Below are records to write out exactly; drop the pictures when you do.

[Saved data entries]
* * *

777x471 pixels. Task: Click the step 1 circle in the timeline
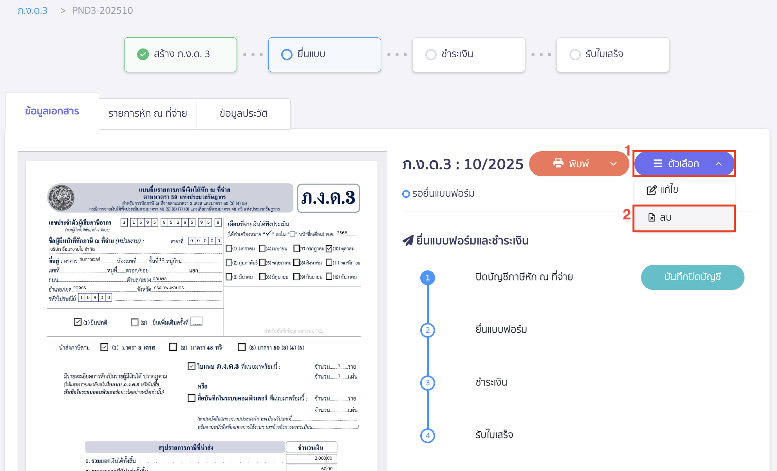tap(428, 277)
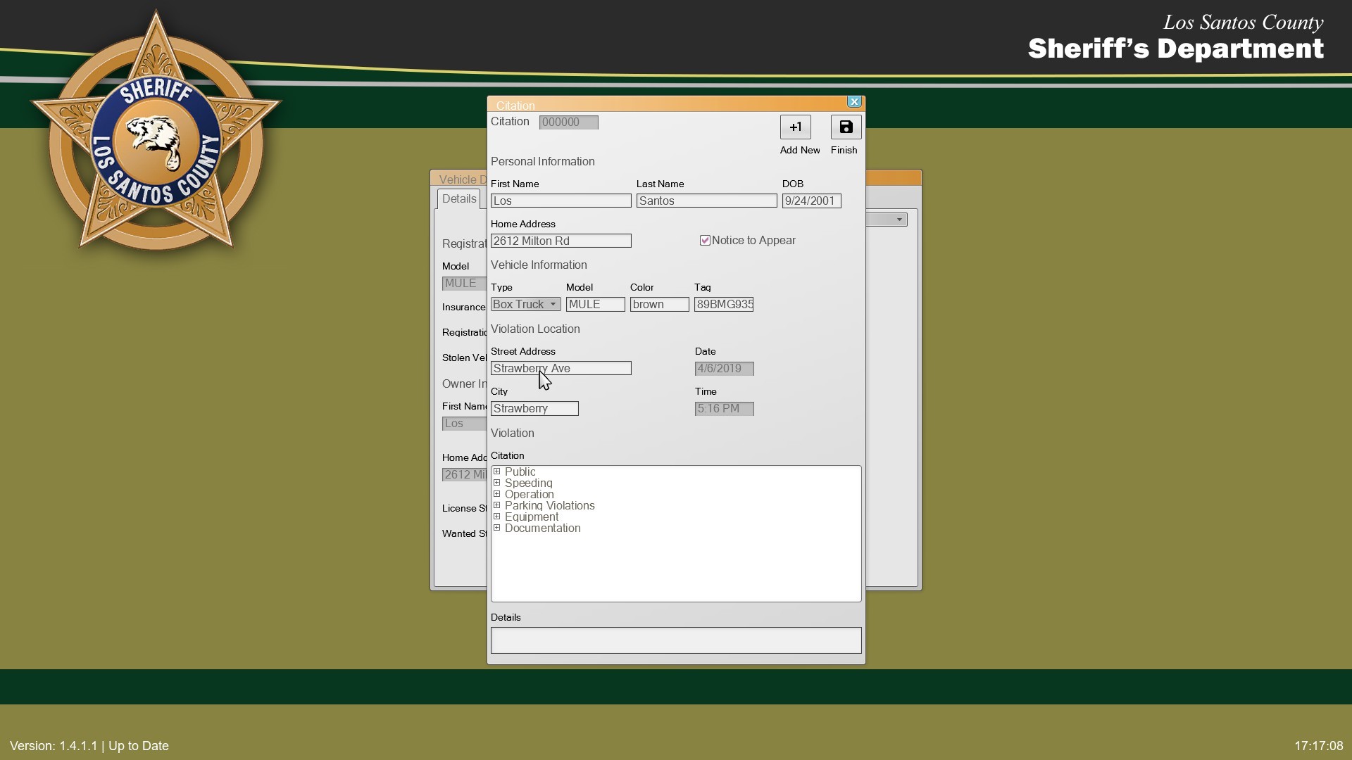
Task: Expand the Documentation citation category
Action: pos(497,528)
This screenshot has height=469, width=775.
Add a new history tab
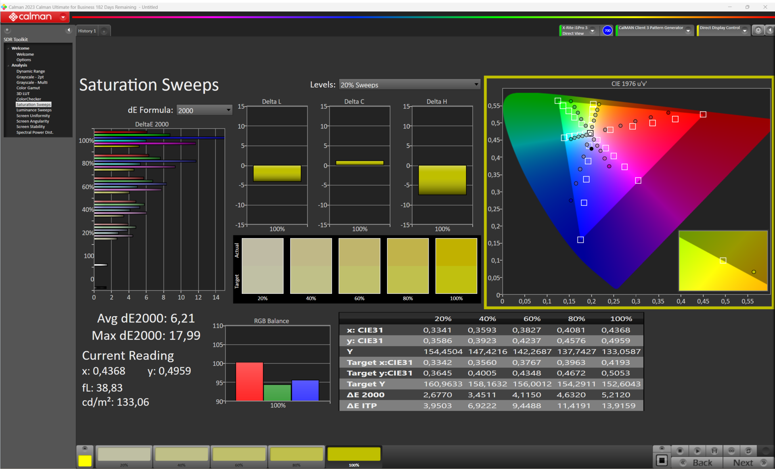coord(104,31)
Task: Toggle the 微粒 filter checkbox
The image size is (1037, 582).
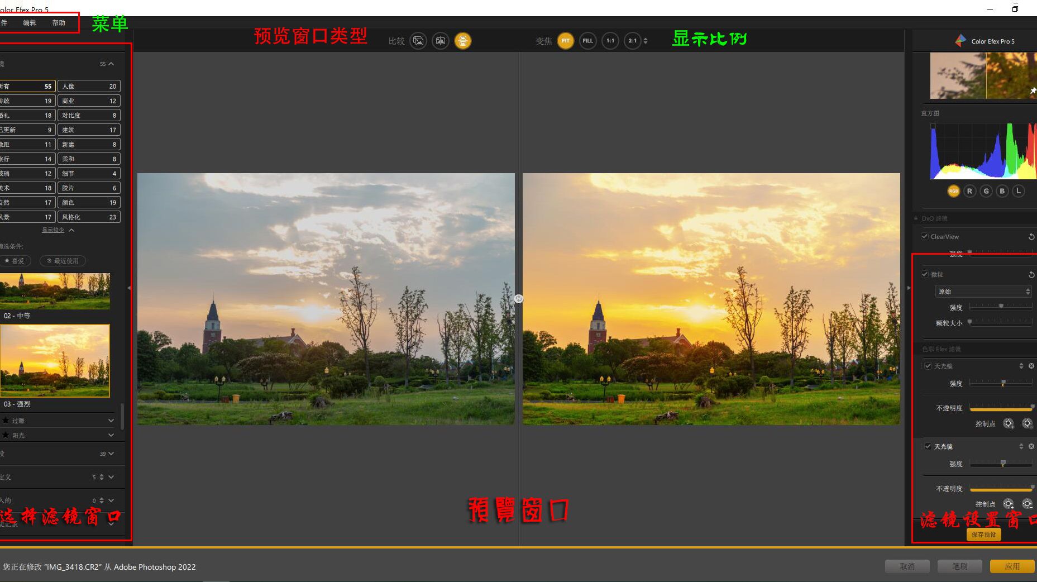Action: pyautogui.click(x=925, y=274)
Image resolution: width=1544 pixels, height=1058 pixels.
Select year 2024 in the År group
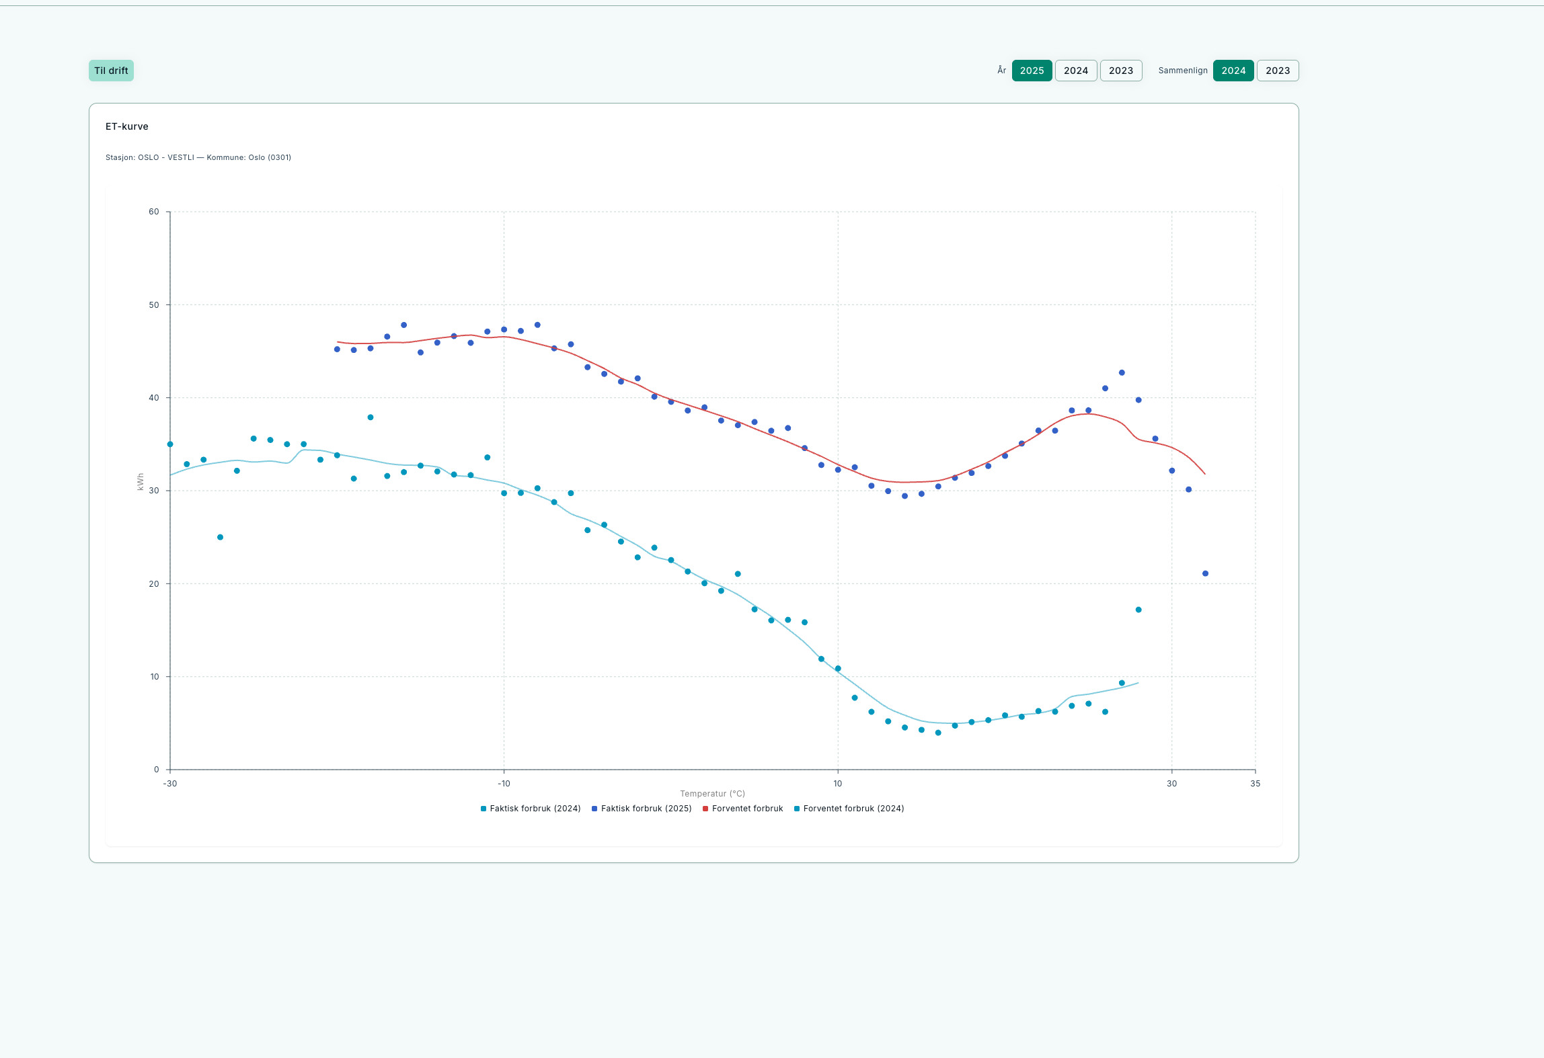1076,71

* * *

*Solution:*
777x471 pixels. Task: Click the step 1 circle in the timeline
tap(428, 277)
Task: Expand the Documentation citation category
Action: pos(497,528)
This screenshot has height=469, width=775.
Add a new history tab
coord(104,31)
Task: Toggle the 微粒 filter checkbox
The image size is (1037, 582).
Action: pyautogui.click(x=925, y=274)
Image resolution: width=1544 pixels, height=1058 pixels.
Select year 2024 in the År group
1076,71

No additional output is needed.